━━ THE DATA ━━
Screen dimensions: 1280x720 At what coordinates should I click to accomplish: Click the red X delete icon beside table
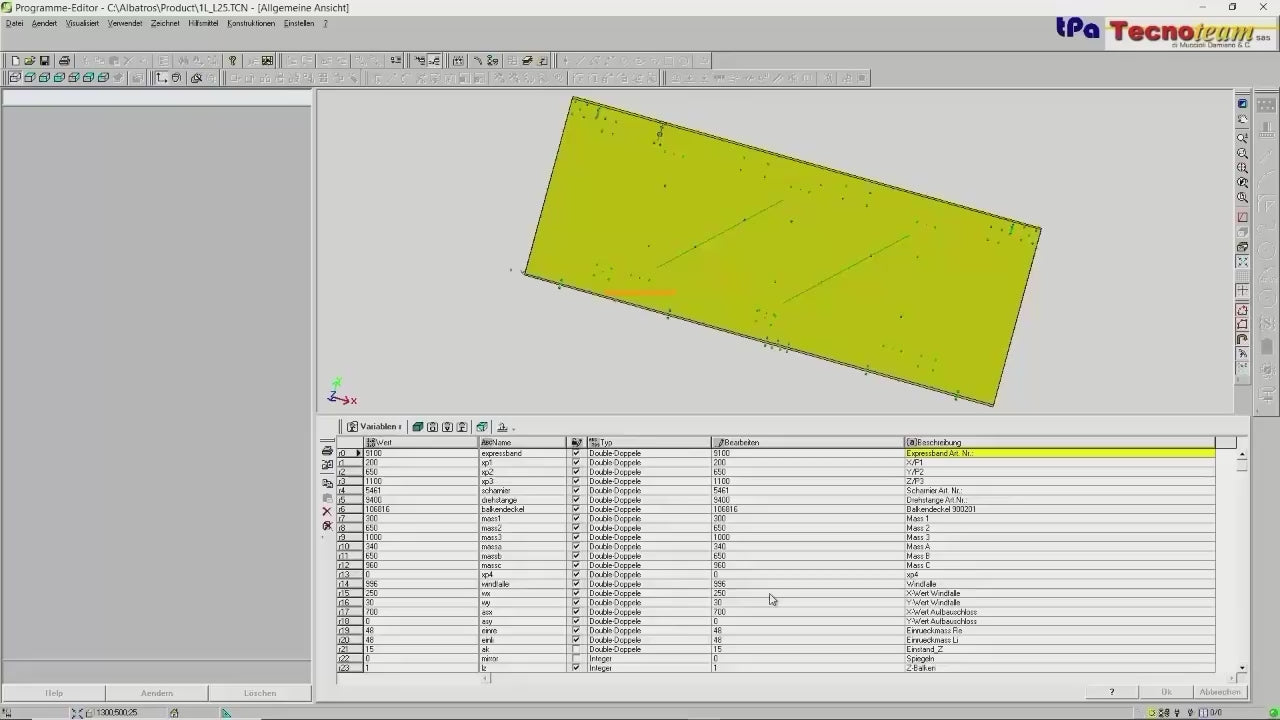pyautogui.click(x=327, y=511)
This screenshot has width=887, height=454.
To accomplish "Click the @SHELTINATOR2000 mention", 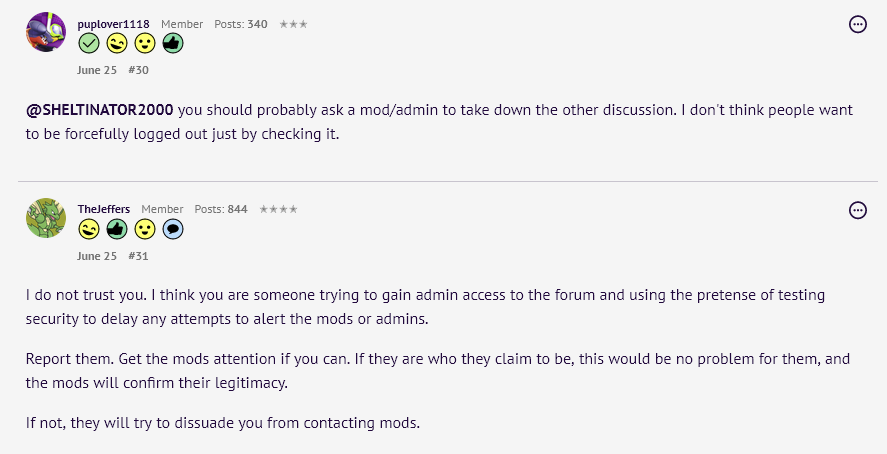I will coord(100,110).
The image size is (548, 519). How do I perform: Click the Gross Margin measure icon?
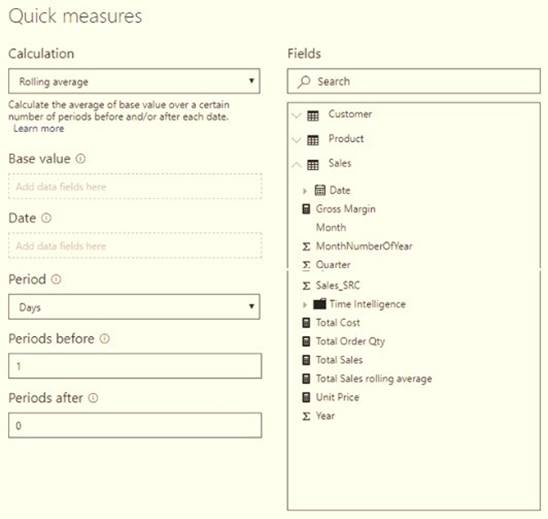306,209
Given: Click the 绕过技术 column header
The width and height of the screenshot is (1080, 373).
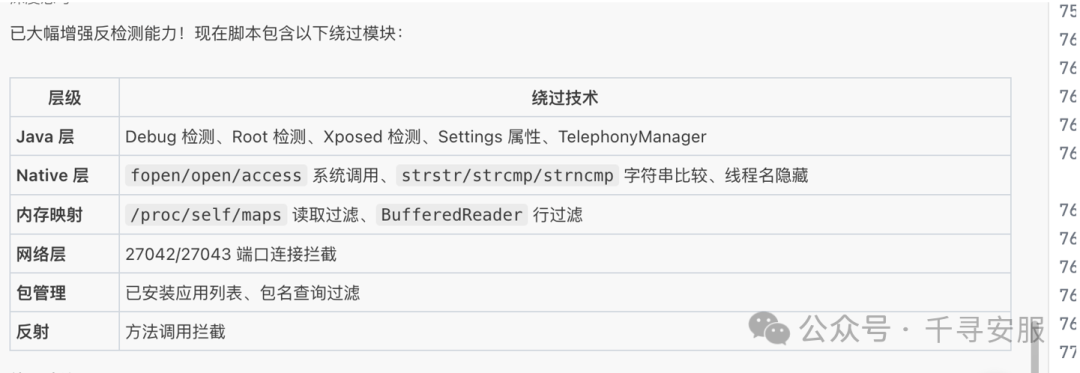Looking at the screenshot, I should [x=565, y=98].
━━━
TASK TO CARRY OUT ▸
Retype, exactly and only, the lines from the one containing "Given: Click the 绕过技术 column header" through the end of the entries, both ends included, and omit all pictures.

OUTPUT BELOW ▸
Given: Click the 绕过技术 column header
The width and height of the screenshot is (1080, 373).
Looking at the screenshot, I should [x=565, y=98].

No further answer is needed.